** start of RECORDS TO PROCESS **
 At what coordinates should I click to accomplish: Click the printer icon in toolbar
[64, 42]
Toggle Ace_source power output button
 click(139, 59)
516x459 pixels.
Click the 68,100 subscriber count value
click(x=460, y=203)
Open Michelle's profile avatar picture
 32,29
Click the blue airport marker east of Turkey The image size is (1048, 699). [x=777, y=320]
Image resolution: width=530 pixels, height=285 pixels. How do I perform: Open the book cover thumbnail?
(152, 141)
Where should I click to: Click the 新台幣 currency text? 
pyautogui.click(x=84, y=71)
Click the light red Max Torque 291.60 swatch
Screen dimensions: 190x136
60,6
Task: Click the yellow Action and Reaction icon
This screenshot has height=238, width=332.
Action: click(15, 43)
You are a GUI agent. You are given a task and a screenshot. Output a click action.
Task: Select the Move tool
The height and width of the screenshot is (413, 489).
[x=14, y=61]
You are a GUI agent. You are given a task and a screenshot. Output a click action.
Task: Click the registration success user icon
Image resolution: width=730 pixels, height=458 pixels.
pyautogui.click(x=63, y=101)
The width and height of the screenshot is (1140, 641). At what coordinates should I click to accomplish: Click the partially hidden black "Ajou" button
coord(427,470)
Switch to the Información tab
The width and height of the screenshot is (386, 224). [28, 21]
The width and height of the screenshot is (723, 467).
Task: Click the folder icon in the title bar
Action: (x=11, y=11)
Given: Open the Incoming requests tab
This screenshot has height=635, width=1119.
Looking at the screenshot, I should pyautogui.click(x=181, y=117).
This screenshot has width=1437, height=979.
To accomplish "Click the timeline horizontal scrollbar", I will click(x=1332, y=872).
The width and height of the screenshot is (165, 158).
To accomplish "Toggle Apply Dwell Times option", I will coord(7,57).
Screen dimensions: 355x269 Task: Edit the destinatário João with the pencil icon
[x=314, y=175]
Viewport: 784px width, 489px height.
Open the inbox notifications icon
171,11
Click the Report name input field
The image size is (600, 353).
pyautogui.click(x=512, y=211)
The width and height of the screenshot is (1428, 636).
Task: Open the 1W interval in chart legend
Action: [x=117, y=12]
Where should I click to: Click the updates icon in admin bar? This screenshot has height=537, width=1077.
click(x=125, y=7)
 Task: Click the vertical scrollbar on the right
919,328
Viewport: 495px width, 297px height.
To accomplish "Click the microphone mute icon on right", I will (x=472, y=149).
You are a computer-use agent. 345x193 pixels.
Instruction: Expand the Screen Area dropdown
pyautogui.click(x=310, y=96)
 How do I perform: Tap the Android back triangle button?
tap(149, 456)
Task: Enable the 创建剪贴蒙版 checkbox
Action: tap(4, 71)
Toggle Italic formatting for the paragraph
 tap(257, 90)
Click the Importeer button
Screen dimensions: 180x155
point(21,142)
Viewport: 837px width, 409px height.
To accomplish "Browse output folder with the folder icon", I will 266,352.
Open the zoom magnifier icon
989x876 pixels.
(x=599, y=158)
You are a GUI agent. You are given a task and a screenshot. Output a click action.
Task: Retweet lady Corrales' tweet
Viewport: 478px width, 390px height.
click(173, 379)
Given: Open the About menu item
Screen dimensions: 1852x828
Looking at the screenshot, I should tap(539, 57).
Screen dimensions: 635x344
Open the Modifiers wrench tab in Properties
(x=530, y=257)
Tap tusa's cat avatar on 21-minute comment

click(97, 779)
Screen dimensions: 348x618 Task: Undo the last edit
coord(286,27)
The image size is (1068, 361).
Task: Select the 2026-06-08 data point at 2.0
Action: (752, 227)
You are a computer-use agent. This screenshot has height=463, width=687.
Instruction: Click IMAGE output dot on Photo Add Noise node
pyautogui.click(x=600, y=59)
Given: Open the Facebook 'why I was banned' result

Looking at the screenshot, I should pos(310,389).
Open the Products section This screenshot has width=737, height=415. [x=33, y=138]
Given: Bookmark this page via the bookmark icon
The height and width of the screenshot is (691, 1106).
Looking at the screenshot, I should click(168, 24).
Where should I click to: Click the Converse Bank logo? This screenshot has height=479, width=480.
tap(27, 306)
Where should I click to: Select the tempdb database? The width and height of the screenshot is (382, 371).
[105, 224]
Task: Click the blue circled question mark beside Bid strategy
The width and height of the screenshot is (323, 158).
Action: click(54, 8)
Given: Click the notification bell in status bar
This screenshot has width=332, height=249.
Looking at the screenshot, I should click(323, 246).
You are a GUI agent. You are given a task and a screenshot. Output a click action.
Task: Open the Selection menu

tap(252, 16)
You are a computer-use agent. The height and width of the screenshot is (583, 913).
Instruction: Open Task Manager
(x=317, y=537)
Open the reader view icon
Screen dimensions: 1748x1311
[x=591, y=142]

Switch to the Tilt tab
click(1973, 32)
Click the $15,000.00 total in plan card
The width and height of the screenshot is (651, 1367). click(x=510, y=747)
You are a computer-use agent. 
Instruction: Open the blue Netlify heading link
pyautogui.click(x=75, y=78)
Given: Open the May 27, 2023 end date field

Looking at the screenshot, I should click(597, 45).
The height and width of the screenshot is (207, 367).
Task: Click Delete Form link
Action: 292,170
** end of RECORDS TO PROCESS **
§ **BRIEF**
Copy the lines from the first one through the line containing "Action: click(15, 43)", both ends included.

§ **RESPONSE TO THIS EXERCISE**
 At what coordinates should I click to accomplish: Click the printer icon in toolbar
[64, 42]
Toggle Ace_source power output button
 click(139, 59)
516x459 pixels.
Click the 68,100 subscriber count value
click(x=460, y=203)
Open Michelle's profile avatar picture
 32,29
Click the blue airport marker east of Turkey The image size is (1048, 699). [x=777, y=320]
Image resolution: width=530 pixels, height=285 pixels. How do I perform: Open the book cover thumbnail?
(152, 141)
Where should I click to: Click the 新台幣 currency text? 
pyautogui.click(x=84, y=71)
Click the light red Max Torque 291.60 swatch
Screen dimensions: 190x136
60,6
Task: Click the yellow Action and Reaction icon
This screenshot has height=238, width=332.
Action: click(15, 43)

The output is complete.